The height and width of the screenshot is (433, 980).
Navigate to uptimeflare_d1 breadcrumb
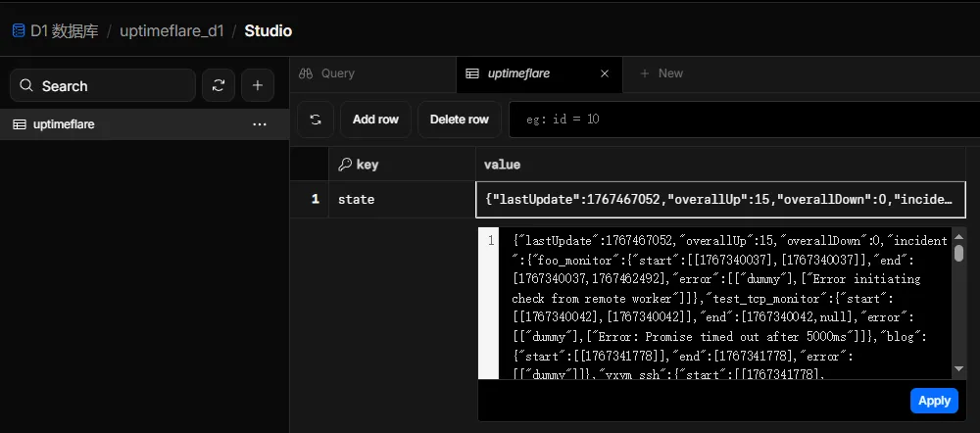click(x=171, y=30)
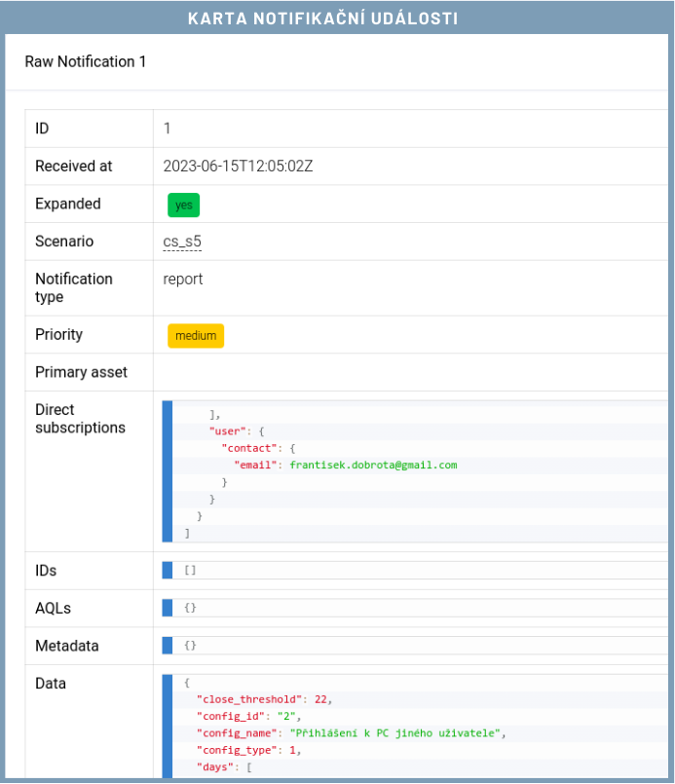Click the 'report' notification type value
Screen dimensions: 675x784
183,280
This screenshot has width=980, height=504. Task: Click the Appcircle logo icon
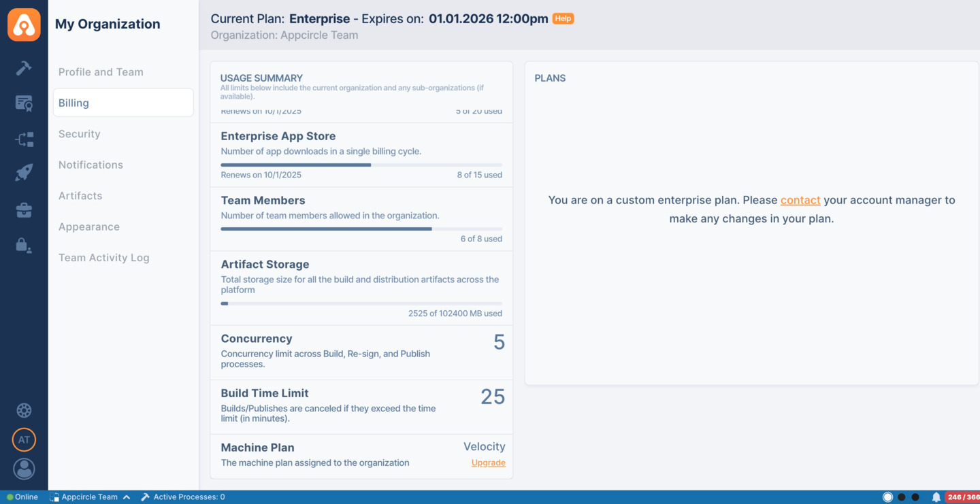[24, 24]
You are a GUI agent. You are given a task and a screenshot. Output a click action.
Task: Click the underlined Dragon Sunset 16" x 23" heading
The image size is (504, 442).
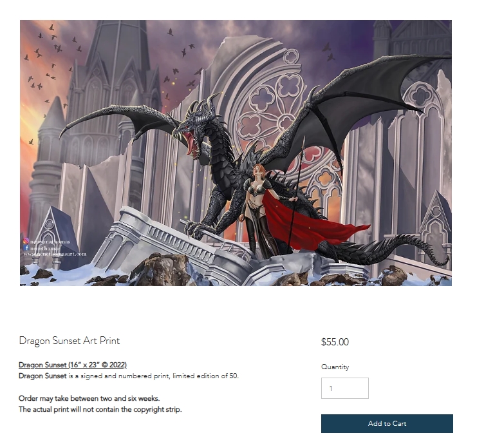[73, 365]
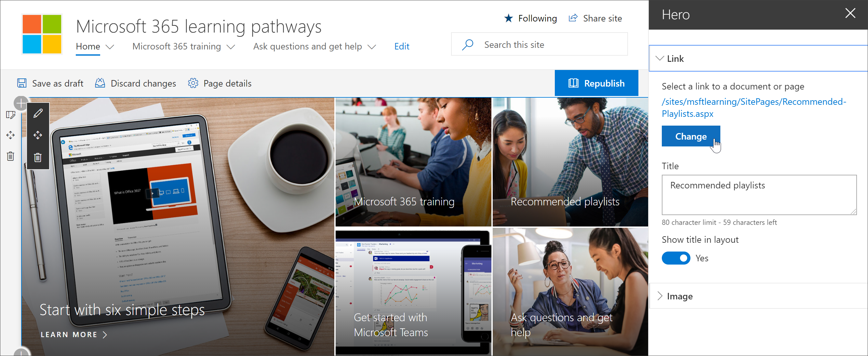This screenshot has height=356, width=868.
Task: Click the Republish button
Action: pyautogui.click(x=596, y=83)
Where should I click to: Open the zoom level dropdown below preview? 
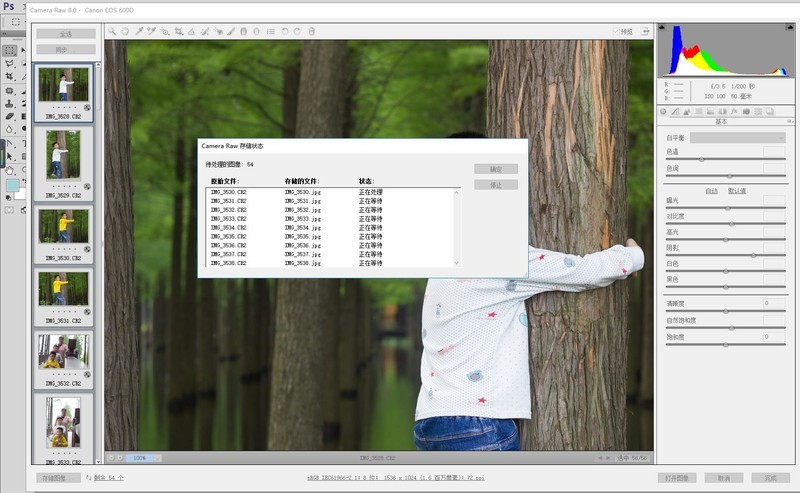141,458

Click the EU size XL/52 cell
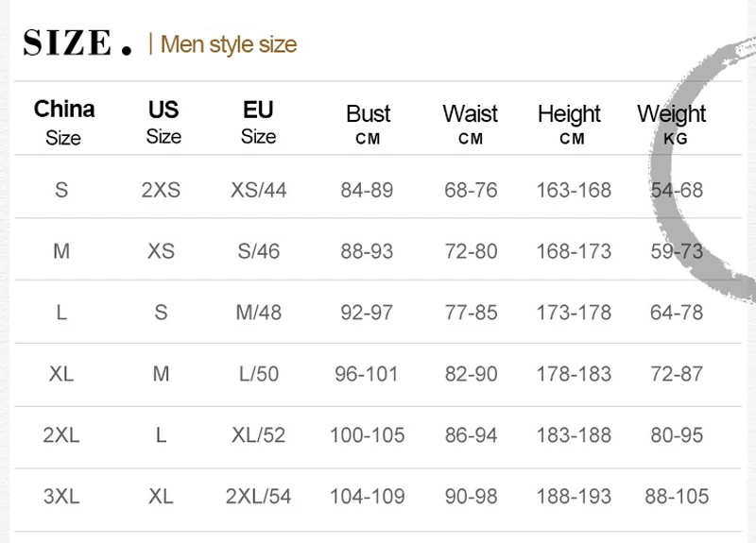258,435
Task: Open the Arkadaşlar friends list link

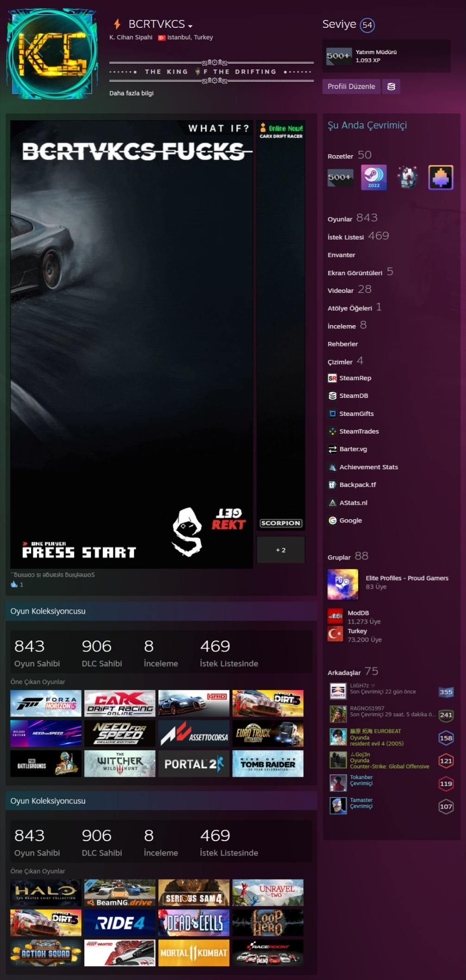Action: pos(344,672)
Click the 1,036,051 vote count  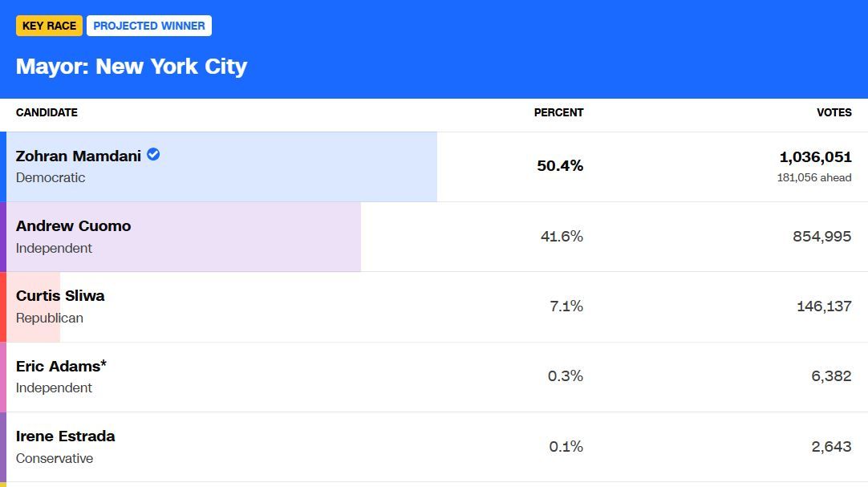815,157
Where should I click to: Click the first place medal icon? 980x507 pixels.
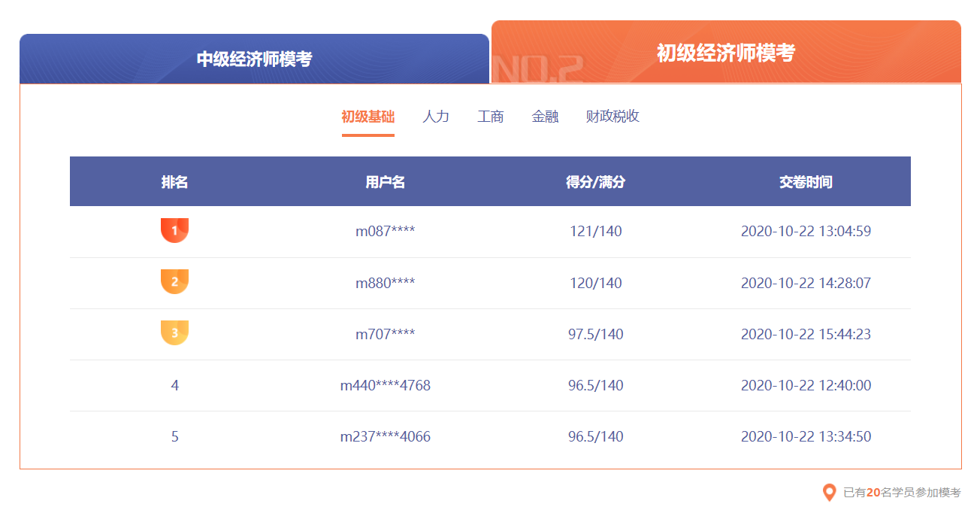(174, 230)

___

## Exercise objective
Out of the listing above, reproduce exactly the lines from the one with "You are a GUI" up to and including the one with "Task: Click the underlined".

## Exercise result
You are a GUI agent. You are given a task and a screenshot. Output a click action.
Task: Click the underlined Dragon Sunset 16" x 23" heading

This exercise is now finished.